Ten years earlier, on April 23, 1920, the fiftieth birthday of Lenin had been celebrated in Moscow—Lenin, who was the true originator of Bolshevism, the founder of the Communist Party, the authentic victor of October and the real creator of the Soviet State. It was an intimate gathering of the Moscow Party Committee. A modest pamphlet of thirty pages remains as a souvenir of this gathering of old friends. Between 1920 and 1930 a profound change had taken place in Moscow, and the contrast between these two celebrations illustrates its original national aspect. Lenin, who was loved and admired by his Party and honoured by his adversaries, would never have put up with anything resembling these fawning eulogies, still less with an adulation inspired by self-seeking and fear. Stalin, who was detested even by his dependents, but who was addressed like a Tsar or a God, rewarded his self-seeking apologists, bought or extorted insincere compliments and unloosed a torrent of immemorial servility. He himself had changed greatly since his speech at Tiflis when he reproved his flatterers. The historic atavism of ancient Muscovy, held in check for a long time by a slow capitalist evolution and by western influences, revealed its tenacious vitality both in Stalin's omnipotent person and in the transitory regime, which was struggling to lift the Soviet empire to the level of the highly-industrialised countries, "not shrinking from the use of barbarous methods," in order to arm it for the universal conflict and prepare it for future conflagrations. But there was not the smallest trace of socialism, either in fact or in tendency, at this moment when the new privileged caste was elevating its chief to such a pinnacle.

In the unlimited homage rendered to Stalin by servitors who were anxious to attribute to him merits which he had not got, and talents which he undoubtedly lacked, while not yet daring to make him out a genius, one is struck, amid a thousand declarations of the same value, by those which couple "a rhythm of industrialisation such as the history of humanity has never known," or "the great process of socialist industrialisation," with the name of Stalin, the persecutor of the industrialist communists. Propaganda blazoned abroad the balance-sheet for 1929, which was insignificant compared with the expenditure of workers' energy and the amount of capital invested, and which made use of tons of metal which were still to come from furnaces not yet completed. It seemed as though the peasant from the Caucasus, who had resisted so obstinately the industrial projects of the Opposition, before deporting them, was now especially anxious to demonstrate his priority in this sphere.

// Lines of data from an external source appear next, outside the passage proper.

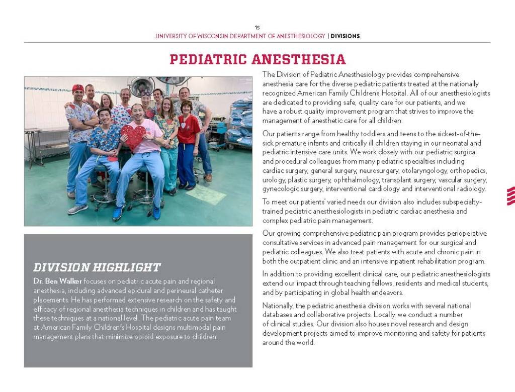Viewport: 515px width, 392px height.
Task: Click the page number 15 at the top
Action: [257, 28]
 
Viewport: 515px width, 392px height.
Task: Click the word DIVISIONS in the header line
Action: [345, 36]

Nevertheless, the material conditions of existence went from bad to worse in Russia, which was "going full steam ahead towards socialism." After bread, the other foodstuffs were rationed, then manufactured goods. The number of mouths to be fed increased, but goods of primary necessity became more scarce as the prices rose. At the beginning of 1930, the level of consumption per head was below the wretched pre-War level both in quantity and quality, for even the President of the Gosplan had admitted at the last Party Conference "that in two fields, that of iron and that of wheat, we are considerably behind 1913." The birth-rate (2.3 per cent) showed that the population was growing annually by 3 1/2 millions and was approaching a total of 160 millions. And with still greater reason than Custine in the preceding century, "one trembled to think that for such a multitude of arms and legs there should be only one head."